In 1925, a group of Gilson's students who called themselves Les Synthétistes (including René Bernier, Francis de Bourguignon, Théo De Joncker, Marcel Poot, Maurice Schoemaker, Jules Strens and Robert Otlet) first formed, declaring allegiance to Gilson's ideas about music. Along with Poot and Schoemaker, he founded La revue belge musicale in 1924; he was the chief editor until it folded in 1939. He also wrote pamphlets for Belgian radio.

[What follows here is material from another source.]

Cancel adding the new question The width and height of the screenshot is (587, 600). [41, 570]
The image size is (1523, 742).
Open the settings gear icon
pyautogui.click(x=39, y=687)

Gilson corresponded regularly with Russian composers César Cui and Mitrofan Belyayev.  He died in his native city of Brussels.

Honours 
 1932 : commander in the Order of Leopold.

Music
Gilson was somewhat conservative in his musical outlook. Some of his work is indebted to Wagnerian harmony, and his books on harmony and instrumentation also bear this out.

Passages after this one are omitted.